In Bergamasca L’80% di chi si è opposto alla notifica ha dimostrato di essere in regola con le tre dosi o di avere l’esenzione. L’obbligo vicino alla scadenza.

Alla fine, i numeri sembrano più contenuti del previsto. E nel caleidoscopio delle cifre, ci sono pure quelle della «retromarcia». Il 15 giugno, tra poco più di due settimane, terminerà l’obbligo vaccinale per gli over 50, e si chiuderà anche una parentesi piuttosto intricata anche sul piano normativo. Perché la burocrazia non è mancata: a fronte di 35mila ultracinquantenni bergamaschi non vaccinati, sono state inviate circa 10mila multe (ma l’«infornata» di raccomandate può continuare proprio fino al 15 giugno). Comprese 2.500-3.000 comunicazioni che sono state impugnate da chi le ha ricevute: e l’80% di questi ricorsi è stato accolto.

Passo indietro, col riepilogo delle cifre e soprattutto delle norme.
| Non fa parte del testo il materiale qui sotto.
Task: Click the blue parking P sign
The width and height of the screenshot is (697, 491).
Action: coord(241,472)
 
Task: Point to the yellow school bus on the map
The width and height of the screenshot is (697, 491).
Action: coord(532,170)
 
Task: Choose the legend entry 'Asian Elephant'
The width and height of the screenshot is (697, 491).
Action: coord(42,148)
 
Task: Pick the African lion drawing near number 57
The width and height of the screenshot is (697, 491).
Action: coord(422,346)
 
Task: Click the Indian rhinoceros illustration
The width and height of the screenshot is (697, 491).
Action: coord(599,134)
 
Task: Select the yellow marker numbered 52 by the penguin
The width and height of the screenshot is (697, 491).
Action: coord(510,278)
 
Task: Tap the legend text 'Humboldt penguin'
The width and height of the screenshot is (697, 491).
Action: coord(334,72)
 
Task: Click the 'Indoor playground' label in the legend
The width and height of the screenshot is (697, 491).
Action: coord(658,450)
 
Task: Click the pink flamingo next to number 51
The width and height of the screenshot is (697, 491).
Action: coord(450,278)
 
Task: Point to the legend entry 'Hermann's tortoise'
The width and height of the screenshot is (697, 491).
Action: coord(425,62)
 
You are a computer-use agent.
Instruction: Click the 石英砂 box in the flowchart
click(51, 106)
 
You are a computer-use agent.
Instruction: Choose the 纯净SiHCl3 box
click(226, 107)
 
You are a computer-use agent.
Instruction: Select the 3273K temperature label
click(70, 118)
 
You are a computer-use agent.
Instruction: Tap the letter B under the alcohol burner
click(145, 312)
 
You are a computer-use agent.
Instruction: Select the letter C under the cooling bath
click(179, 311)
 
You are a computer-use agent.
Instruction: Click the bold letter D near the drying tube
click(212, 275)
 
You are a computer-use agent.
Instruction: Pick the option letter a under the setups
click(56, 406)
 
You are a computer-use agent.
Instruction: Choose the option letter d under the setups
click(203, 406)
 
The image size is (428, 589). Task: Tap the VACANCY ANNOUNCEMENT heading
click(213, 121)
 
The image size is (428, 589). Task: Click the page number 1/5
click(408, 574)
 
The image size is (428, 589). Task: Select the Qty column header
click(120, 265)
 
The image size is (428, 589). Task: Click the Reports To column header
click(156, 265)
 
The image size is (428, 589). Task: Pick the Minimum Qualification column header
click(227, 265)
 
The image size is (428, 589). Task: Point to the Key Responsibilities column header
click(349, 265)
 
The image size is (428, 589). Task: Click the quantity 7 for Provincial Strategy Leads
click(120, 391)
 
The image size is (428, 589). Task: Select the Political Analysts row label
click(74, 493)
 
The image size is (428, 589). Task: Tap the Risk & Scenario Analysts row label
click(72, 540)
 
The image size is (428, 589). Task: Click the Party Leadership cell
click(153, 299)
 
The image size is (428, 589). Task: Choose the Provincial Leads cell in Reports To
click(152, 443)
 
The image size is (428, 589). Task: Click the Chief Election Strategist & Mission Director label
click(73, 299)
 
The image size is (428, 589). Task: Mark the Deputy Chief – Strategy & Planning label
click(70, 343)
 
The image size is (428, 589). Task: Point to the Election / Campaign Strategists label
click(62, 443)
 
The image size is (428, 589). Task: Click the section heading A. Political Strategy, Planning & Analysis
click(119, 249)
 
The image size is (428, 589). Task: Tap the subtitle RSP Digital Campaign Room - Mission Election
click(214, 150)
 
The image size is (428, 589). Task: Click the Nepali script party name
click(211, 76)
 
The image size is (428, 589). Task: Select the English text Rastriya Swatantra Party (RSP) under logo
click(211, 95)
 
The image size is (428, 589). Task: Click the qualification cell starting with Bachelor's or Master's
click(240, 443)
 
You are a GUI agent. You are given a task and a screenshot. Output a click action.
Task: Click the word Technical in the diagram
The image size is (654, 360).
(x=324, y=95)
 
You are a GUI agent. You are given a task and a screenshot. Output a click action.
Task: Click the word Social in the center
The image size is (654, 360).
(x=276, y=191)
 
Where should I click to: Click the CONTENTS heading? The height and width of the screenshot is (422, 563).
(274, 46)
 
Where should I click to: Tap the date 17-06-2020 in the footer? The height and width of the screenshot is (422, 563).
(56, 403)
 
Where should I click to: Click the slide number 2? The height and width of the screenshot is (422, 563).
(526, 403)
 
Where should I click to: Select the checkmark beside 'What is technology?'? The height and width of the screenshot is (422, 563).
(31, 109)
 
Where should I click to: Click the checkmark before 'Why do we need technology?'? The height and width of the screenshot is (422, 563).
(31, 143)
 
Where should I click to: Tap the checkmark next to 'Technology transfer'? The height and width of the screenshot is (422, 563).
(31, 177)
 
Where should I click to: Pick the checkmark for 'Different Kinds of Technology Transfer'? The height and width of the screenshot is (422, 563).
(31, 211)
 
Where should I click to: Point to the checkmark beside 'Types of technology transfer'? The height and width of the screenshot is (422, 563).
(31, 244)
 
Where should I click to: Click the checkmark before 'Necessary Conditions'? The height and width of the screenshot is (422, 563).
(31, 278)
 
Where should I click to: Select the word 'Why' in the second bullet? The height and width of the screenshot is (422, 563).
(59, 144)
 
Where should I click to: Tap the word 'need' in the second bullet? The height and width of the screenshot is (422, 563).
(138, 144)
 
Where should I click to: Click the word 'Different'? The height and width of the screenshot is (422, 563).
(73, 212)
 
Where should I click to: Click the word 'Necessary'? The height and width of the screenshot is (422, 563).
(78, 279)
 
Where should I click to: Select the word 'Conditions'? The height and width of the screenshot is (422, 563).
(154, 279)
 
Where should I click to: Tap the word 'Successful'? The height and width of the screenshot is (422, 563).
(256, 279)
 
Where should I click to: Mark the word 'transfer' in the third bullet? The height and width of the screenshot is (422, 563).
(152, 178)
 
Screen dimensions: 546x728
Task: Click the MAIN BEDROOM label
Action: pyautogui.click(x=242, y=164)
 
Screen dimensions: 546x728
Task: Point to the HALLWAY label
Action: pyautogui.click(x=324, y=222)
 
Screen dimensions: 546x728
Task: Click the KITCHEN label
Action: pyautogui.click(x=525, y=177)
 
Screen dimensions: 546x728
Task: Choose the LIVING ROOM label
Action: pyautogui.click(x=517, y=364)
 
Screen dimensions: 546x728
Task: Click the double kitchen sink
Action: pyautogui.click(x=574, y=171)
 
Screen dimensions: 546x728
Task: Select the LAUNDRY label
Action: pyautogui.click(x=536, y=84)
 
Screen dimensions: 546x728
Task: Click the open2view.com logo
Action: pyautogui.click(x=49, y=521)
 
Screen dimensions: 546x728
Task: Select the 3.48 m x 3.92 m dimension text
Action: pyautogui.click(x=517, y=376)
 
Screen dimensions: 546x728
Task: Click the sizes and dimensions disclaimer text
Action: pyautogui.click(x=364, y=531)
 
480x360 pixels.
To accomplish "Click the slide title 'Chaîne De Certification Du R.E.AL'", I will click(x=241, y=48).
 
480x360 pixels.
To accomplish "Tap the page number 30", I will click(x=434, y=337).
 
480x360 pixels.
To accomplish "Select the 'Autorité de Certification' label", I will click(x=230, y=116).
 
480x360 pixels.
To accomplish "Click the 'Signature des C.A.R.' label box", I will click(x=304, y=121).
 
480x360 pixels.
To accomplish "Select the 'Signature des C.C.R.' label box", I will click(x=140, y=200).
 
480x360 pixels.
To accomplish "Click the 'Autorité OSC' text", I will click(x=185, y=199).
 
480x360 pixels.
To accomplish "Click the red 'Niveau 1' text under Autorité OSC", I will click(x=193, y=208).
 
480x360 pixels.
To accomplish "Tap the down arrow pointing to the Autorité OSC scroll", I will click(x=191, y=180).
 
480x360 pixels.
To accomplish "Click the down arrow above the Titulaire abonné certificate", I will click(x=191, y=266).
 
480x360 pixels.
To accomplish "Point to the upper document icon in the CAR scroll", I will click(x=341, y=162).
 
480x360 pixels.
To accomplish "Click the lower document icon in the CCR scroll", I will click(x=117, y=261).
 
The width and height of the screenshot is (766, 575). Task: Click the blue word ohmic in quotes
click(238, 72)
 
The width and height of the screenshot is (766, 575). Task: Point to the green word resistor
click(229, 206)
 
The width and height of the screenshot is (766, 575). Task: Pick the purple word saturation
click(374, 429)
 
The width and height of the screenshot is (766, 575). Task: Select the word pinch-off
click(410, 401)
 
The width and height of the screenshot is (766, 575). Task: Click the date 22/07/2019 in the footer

Prima dell’Epifania è stato annunciato il decreto che avrebbe introdotto l’obbligo di immunizzazione per i cittadini con più di 50 anni, obbligo effettivamente in vigore dal 1° febbraio al 15 giugno (l’obbligo vale anche per chi ha compiuto i 50 anni tra queste due date). Sono circa 35mila i residenti in Bergamasca che non hanno aderito alla campagna vaccinale, dunque potenzialmente «in multa»; a questa platea va poi aggiunto chi (poche persone, in realtà) ha ricevuto sì la prima e la seconda dose ma non ha poi aderito – entro sei mesi dal completamento del «ciclo primario» – alla terza dose, perché appunto l’obbligo valeva anche per la dose booster. La ridda di calcoli si completa poi considerando chi si è visto riconoscere l’esenzione (o il «differimento») della vaccinazione. In sostanza, solo dai primi giorni di aprile sono state spedite le multe. In Bergamasca la prima tornata, con recapiti tra il 4 e il 12 aprile, ha portato in totale a 9.955 comunicazioni (e in totale a 91.943 multe in Lombardia): da quel momento è però iniziata la «finestra» per impugnare le contestazioni.

La sanzione, spedita dall’Agenzia delle Entrate-Riscossione (l’ex Equitalia), ammonta a 100 euro, e va pagata entro 60 giorni (salvo che si vinca il ricorso, che va presentato entro 10 giorni da quando si riceve la raccomandata)

Le Asst bergamasche – era a loro che i cittadini dovevano rivolgersi – hanno ricevuto tra i 2.500 e i 3.000 ricorsi, e circa l’80% è stato accolto. Quasi duemila bergamaschi che hanno ricevuto la multa hanno dimostrato di essere in realtà in regola con la vaccinazione: avevano ricevuto correttamente la prima, la seconda e anche la terza dose, oppure erano in possesso di un valido certificato di esenzione. Tra le cause: qualche ritardo, la vaccinazione fatta all’estero, oppure un errore nel codice fiscale (l’Agenzia delle Entrate-Riscossione «pesca» i nominativi tramite il sistema della Tessera sanitaria, incrociando i dati con l’Anagrafe vaccinale nazionale). Morale: al netto di chi ha vinto il ricorso, sono finora circa 8mila i bergamaschi effettivamente multati. La sanzione, spedita dall’Agenzia delle Entrate-Riscossione (l’ex Equitalia), ammonta a 100 euro, e va pagata entro 60 giorni (salvo che si vinca il ricorso, che va presentato entro 10 giorni da quando si riceve la raccomandata). In totale, quindi, ammonta a circa 800mila euro il «conto» fatto finora pagare agli over 50 bergamaschi inadempienti. Fino al 15 giugno, in teoria, questo conto potrebbe però ancora lievitare.